Attributable still has to be proven by Oracle. Once they can prove what’s attributable they then have to present proof of gross revenue (only for what’s attributable). Then the burden falls on Google to prove expenses on the gross revenue to come up with net profit. It’s a three step process, Oracle has two steps to prove before Google must do anything.

TtfnJohn (profile) says:


You have to consider it a victory when you lose the ruling, as in the SCO case and your side has to pay costs on top of that. A spectacular victory that drove SCO into monetary bankruptcy to match their moral and technical bankruptcy. Even if the corpse hasn’t stopped twitching.

As for actual damages, if Oracle can establish any, one of our AC’s has pointed out the breadth of Google’s business as one reason this may be almost impossible to do so I’ll add another one which is the nearly equal breadth of Oracle’s business. It’s hard to imagine what if any profit some part of Google’s business made from that and what part of Oracle’s operations would have been impacted and to what degree.

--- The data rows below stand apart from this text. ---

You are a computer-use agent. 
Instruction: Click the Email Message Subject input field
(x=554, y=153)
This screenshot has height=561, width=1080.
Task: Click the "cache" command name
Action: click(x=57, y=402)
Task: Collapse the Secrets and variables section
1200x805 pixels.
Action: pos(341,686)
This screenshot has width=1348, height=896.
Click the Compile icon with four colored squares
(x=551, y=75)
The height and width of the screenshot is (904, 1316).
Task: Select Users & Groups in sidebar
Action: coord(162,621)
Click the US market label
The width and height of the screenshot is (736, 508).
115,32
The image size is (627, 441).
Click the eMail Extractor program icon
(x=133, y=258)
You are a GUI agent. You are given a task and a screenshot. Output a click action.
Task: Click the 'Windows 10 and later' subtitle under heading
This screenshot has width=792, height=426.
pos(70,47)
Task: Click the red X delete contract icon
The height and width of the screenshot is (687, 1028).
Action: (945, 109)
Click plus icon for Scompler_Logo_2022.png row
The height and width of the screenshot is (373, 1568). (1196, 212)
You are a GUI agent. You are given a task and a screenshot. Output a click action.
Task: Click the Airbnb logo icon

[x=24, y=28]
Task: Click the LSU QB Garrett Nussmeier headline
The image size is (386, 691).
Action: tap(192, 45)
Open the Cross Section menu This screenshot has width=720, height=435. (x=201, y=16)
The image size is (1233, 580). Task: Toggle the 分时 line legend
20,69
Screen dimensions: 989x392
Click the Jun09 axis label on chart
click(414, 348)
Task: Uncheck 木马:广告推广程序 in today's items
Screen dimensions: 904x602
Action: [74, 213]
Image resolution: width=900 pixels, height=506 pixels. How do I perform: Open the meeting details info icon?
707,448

Seems like the ideal place to “take the money and run” the shut up about it all. Perhaps Boies got infected with “SCOX Self Importance Complex Disease” from hanging around with Darryl McBride for so long.

Anonymous Coward says:

“The reason for statutory damages (supposedly) is that figuring out actual damages is simply too difficult”

Wait, what? Says who?

Anyway, as you said, $150,000 is nothing in the context of this case. Giving themselves a chance at a much more significant award does not strike me as “the height of ridiculousness.”

Just say “without this code, the product wouldn’t work” or something, and a jury may very well find that a lot of Google’s revenue is attributable to the infringement.